┌─ Dataset extract

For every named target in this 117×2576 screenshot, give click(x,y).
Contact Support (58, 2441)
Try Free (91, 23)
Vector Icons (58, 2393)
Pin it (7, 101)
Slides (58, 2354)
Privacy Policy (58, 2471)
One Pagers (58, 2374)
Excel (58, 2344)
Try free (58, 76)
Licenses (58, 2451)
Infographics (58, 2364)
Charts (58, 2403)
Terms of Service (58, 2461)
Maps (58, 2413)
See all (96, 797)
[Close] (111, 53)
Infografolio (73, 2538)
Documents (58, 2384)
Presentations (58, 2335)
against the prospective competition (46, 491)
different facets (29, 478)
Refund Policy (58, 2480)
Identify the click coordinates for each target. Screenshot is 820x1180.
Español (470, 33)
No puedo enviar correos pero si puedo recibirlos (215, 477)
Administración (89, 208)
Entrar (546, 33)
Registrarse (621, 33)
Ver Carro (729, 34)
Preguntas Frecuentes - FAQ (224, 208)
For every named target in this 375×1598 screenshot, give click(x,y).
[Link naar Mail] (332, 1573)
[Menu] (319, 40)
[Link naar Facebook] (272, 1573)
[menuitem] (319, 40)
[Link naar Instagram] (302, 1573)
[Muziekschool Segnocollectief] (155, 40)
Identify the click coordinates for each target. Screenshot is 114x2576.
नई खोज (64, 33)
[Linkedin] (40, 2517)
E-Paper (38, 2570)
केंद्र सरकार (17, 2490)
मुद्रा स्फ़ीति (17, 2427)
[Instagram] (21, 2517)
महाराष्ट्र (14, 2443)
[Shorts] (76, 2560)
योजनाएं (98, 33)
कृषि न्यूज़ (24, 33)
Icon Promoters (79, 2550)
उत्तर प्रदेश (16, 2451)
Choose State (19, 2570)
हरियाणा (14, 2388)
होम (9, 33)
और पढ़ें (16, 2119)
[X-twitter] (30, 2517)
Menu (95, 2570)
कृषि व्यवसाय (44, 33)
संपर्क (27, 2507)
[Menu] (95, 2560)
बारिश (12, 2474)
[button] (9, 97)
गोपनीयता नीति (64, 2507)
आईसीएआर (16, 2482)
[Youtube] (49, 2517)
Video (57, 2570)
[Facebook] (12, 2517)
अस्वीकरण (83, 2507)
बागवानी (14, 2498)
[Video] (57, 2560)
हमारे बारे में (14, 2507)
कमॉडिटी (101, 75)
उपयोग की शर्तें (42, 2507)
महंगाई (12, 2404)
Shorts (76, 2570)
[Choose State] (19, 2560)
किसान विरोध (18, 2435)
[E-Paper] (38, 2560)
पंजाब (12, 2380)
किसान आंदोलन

└─

Exercise instructions: Reproduce the records above with every character intact.

Expected output:
For every named target in this 117×2576 screenshot, give click(x,y).
Contact Support (58, 2441)
Try Free (91, 23)
Vector Icons (58, 2393)
Pin it (7, 101)
Slides (58, 2354)
Privacy Policy (58, 2471)
One Pagers (58, 2374)
Excel (58, 2344)
Try free (58, 76)
Licenses (58, 2451)
Infographics (58, 2364)
Charts (58, 2403)
Terms of Service (58, 2461)
Maps (58, 2413)
See all (96, 797)
[Close] (111, 53)
Infografolio (73, 2538)
Documents (58, 2384)
Presentations (58, 2335)
against the prospective competition (46, 491)
different facets (29, 478)
Refund Policy (58, 2480)
Identify the click coordinates for each target. Screenshot is 820x1180.
Español (470, 33)
No puedo enviar correos pero si puedo recibirlos (215, 477)
Administración (89, 208)
Entrar (546, 33)
Registrarse (621, 33)
Ver Carro (729, 34)
Preguntas Frecuentes - FAQ (224, 208)
For every named target in this 375×1598 screenshot, give click(x,y).
[Link naar Mail] (332, 1573)
[Menu] (319, 40)
[Link naar Facebook] (272, 1573)
[menuitem] (319, 40)
[Link naar Instagram] (302, 1573)
[Muziekschool Segnocollectief] (155, 40)
Identify the click coordinates for each target. Screenshot is 114x2576.
नई खोज (64, 33)
[Linkedin] (40, 2517)
E-Paper (38, 2570)
केंद्र सरकार (17, 2490)
मुद्रा स्फ़ीति (17, 2427)
[Instagram] (21, 2517)
महाराष्ट्र (14, 2443)
[Shorts] (76, 2560)
योजनाएं (98, 33)
कृषि न्यूज़ (24, 33)
Icon Promoters (79, 2550)
उत्तर प्रदेश (16, 2451)
Choose State (19, 2570)
हरियाणा (14, 2388)
होम (9, 33)
और पढ़ें (16, 2119)
[X-twitter] (30, 2517)
Menu (95, 2570)
कृषि व्यवसाय (44, 33)
संपर्क (27, 2507)
[Menu] (95, 2560)
बारिश (12, 2474)
[button] (9, 97)
गोपनीयता नीति (64, 2507)
आईसीएआर (16, 2482)
[Youtube] (49, 2517)
Video (57, 2570)
[Facebook] (12, 2517)
अस्वीकरण (83, 2507)
बागवानी (14, 2498)
[Video] (57, 2560)
हमारे बारे में (14, 2507)
कमॉडिटी (101, 75)
उपयोग की शर्तें (42, 2507)
महंगाई (12, 2404)
Shorts (76, 2570)
[Choose State] (19, 2560)
किसान विरोध (18, 2435)
[E-Paper] (38, 2560)
पंजाब (12, 2380)
किसान आंदोलन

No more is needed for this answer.